Let f_c(z)=z^2+c be a polynomial, with c ∈ C. When studying the dynamics of polynomials, one is interested in the behavior of a point under successful iterations by f. The Mandelbrot set M is defined as the set of c so that the sequence of iterates,{0,c,c^2+c,(c^2+c)^2+c,...}, is bounded. Despite this simple definition, much is still unknown about the Mandelbrot set, and therefore much is still unknown about the iteration of even these simple quadratic polynomials! In this project, we will learn how to study the dynamics of polynomials, with an emphasis on specific examples, trying to avoid any difficult general theory where we can. We will see that we can partition the plane into a stable set called the Fatou set, and a fractal chaotic set called the Julia set. We will see how the dynamics of specific polynomials f_c relates to the Mandelbrot set.

After learning the basics, we can proceed in many directions. One direction is learning how to draw computer images of the Mandelbrot set, and of Julia sets of polynomials. We would also learn the mathematics of why our programs work.

These sets have an interesting fractal structure. Students could also study the theory behind Newton’s method, a technique learned in calculus courses to find the zeros of polynomials. Students could also learn about iterating rational or general entire functions, or learn the proofs and the complex analysis behind some of the several important tools we use in this area.

Book: Dynamic Programming and Optimal Control, Vol. II, 4th Edition: Approximate Dynamic Programming, by Dimitri P. Bertsekas

Prerequisites: A course in linear algebra (e.g. MAT 211). Exposure to real analysis (e.g. MAT 319) is a bonus.
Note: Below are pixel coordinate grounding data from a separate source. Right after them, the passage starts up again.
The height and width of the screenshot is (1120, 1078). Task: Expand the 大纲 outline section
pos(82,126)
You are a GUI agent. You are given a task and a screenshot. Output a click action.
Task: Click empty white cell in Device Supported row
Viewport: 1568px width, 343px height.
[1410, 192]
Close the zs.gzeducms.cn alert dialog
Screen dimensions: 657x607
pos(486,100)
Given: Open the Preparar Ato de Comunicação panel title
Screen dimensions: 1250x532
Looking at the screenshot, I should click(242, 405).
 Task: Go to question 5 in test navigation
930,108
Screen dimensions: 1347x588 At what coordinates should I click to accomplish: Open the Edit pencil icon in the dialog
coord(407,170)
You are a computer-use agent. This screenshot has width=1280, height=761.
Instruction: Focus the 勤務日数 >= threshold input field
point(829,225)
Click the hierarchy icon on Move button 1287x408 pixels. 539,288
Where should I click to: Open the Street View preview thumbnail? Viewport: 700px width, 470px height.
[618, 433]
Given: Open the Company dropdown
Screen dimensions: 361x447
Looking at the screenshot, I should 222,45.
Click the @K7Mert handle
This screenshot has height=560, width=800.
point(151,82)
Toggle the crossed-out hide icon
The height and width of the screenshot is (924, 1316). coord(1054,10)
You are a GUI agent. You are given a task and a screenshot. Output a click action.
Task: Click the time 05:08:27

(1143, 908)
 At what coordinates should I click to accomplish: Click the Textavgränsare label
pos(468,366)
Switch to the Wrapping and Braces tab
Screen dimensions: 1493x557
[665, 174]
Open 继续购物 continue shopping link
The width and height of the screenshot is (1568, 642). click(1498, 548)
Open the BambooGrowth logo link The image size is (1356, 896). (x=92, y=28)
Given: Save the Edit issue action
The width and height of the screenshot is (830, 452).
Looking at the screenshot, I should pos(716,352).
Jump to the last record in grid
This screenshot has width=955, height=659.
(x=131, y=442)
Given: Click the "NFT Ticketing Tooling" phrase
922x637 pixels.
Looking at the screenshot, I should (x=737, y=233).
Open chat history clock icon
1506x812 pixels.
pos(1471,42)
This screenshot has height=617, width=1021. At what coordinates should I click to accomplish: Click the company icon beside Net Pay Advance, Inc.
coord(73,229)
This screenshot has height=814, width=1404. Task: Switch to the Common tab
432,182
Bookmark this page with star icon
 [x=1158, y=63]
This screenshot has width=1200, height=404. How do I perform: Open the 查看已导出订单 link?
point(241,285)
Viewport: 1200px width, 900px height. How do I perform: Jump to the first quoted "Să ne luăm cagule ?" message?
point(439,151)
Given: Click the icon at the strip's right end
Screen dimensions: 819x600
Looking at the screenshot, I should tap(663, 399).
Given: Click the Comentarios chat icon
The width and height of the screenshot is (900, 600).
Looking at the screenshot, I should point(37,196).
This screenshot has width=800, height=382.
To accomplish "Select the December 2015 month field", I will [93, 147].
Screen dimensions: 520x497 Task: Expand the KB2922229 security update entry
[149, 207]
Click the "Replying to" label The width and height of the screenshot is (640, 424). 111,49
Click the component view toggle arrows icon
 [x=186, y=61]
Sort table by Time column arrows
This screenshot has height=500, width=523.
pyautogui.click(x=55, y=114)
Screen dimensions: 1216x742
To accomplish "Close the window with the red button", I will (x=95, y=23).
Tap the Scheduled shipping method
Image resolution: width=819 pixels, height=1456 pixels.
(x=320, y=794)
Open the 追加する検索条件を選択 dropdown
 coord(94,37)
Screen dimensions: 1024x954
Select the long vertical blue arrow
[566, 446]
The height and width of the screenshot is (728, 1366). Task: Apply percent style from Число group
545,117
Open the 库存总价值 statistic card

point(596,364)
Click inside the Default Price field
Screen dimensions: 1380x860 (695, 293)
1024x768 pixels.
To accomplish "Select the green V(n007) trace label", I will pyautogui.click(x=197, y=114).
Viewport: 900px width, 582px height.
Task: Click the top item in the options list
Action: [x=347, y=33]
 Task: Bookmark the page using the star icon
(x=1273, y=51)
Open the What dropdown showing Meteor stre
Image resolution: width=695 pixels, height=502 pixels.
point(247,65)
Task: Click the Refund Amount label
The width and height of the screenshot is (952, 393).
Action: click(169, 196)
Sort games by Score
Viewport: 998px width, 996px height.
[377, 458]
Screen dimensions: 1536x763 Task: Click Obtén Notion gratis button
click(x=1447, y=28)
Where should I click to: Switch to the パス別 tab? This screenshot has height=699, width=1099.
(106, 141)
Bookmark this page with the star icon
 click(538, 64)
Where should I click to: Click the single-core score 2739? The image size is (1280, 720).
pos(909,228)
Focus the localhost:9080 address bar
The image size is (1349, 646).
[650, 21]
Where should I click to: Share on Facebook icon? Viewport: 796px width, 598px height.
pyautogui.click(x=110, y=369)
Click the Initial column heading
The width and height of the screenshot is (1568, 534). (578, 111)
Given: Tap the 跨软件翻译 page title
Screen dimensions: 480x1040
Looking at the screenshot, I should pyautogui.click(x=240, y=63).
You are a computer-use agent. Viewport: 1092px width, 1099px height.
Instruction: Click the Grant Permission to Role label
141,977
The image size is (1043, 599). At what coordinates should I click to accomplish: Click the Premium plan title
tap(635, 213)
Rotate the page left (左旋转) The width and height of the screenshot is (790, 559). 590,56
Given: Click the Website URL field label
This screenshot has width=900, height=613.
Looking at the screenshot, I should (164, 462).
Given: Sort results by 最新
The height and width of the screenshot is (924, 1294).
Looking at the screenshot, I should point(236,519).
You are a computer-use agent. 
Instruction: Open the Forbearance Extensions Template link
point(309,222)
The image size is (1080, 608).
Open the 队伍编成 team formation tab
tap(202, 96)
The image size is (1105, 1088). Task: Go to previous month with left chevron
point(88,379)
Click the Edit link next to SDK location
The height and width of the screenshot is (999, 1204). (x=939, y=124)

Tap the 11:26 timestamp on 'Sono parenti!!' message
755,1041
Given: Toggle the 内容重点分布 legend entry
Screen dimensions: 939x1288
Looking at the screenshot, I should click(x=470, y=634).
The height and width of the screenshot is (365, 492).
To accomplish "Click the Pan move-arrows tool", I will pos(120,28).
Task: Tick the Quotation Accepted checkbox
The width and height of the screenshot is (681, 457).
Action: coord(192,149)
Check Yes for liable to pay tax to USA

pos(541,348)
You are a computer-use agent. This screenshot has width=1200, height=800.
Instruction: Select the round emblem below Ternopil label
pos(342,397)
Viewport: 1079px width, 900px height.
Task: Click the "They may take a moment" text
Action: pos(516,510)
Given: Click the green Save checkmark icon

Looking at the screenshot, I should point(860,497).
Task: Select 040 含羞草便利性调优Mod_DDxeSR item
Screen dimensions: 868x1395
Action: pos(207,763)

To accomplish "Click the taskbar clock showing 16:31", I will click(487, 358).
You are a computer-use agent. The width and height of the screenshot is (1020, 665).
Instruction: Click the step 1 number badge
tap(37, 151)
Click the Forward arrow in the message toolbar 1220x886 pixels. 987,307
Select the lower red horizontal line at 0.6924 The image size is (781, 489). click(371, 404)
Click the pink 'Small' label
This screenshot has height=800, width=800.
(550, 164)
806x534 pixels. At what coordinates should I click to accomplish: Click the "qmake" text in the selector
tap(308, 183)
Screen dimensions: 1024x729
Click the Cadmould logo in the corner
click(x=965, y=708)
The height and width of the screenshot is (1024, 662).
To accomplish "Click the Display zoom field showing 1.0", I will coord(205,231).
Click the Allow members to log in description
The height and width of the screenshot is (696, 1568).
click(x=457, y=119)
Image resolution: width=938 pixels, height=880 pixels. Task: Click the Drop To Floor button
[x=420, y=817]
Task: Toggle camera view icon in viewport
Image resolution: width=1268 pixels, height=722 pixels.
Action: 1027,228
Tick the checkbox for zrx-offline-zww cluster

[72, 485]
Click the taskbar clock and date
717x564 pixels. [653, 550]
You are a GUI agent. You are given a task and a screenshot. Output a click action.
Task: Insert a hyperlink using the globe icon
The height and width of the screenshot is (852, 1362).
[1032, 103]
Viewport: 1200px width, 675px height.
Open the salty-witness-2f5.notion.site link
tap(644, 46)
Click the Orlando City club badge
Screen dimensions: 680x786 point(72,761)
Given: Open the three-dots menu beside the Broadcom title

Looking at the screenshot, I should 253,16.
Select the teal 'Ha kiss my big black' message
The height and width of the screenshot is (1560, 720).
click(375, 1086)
How should rational agents plan for the future? This is the underlying question asked by the Federal Reserve, your neighbor’s Roomba, the electric utility company, and the AlphaZero chess player. Each of these problems features agents interacting with uncertain, evolving environments. Agents are tasked with finding policies that optimize their outcomes with respect to particular performance criteria. In this project, the mentee will explore the theory of Markov Decision Processes, the mathematical model at the heart of this class of optimization problems. They will prove the existence of optimal policies for finite and infinite horizon MDPs under the expected total discounted reward criterion, and study algorithms which directly compute these policies. Depending on the mentee’s interests and maturity, this project can either adopt a more theoretical flavor with analysis of additional performance criteria, or a more applied flavor with reinforcement learning.